POLO Trial in Pancreatic Cancer


John Marshall, MD: OK, why are you upset?

Shubham Pant, MD: I think as a pancreatic in a phase I, I’m an eternal optimist. That’s the first thing. I do think, exactly as Paul said, it was great getting all these patients accrued, so we really have to tip our hats to the investigators of the study. To get this scale of study done is amazing, and we need more studies like that in pancreatic cancer, in which we’re trying to find answers. I don’t think I was disappointed; I was hopeful for better results.

John Marshall, MD: On the overall side?

Shubham Pant, MD: On overall. When it said plenary—it’s coming out—I was excited. I was very excited about it. Maybe I should have tempered my enthusiasm just a little bit. I think the disease-free survival was 3.6 months’ improvement. That’s great for our patients, because I think we can give them a chemotherapy break and put them on this.
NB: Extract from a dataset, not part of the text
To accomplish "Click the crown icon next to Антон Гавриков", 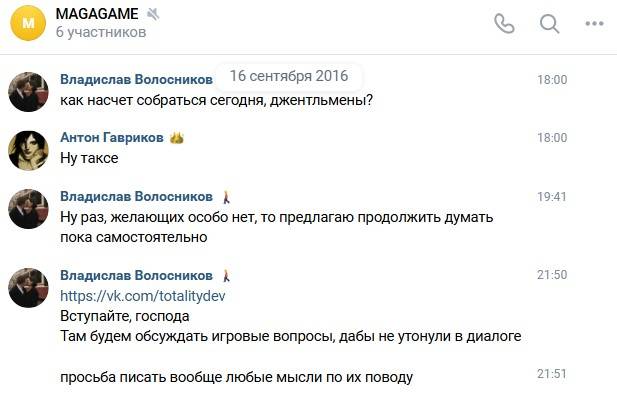I will point(177,138).
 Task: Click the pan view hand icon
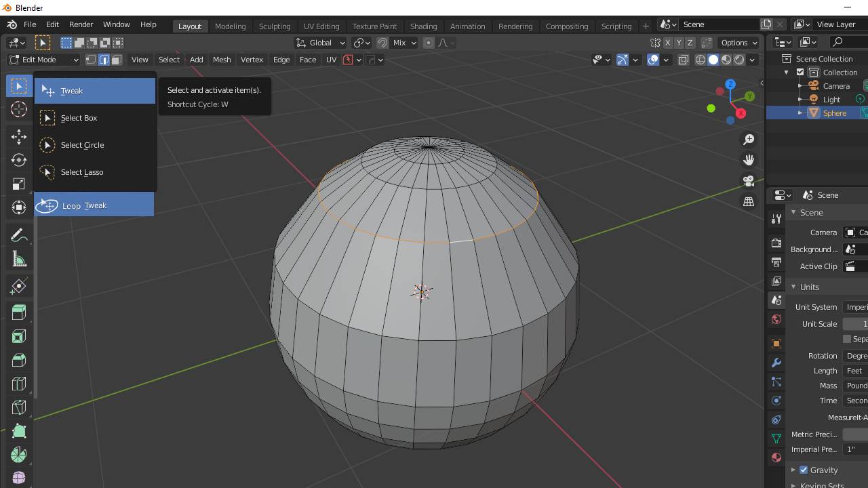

However, the tempering part was the overall survival. There was no overall survival benefit. Granted, there was a 15% crossover. Fifteen percent of patients did get a PARP inhibitor. But maybe in my mind, I looked at the ovarian data, and if you see those curves for overall survival, they are much further apart. When I looked at the overall survival curves this morning, that was a little disappointing to me.

That doesn’t take away from the fact that we need more studies like this to identify this patient population—screen 3000 patients, but find that 5% of these patients who can really benefit. I think it opens the door for further combination studies. How do you target it better, and where can we go from here? I’m very optimistic.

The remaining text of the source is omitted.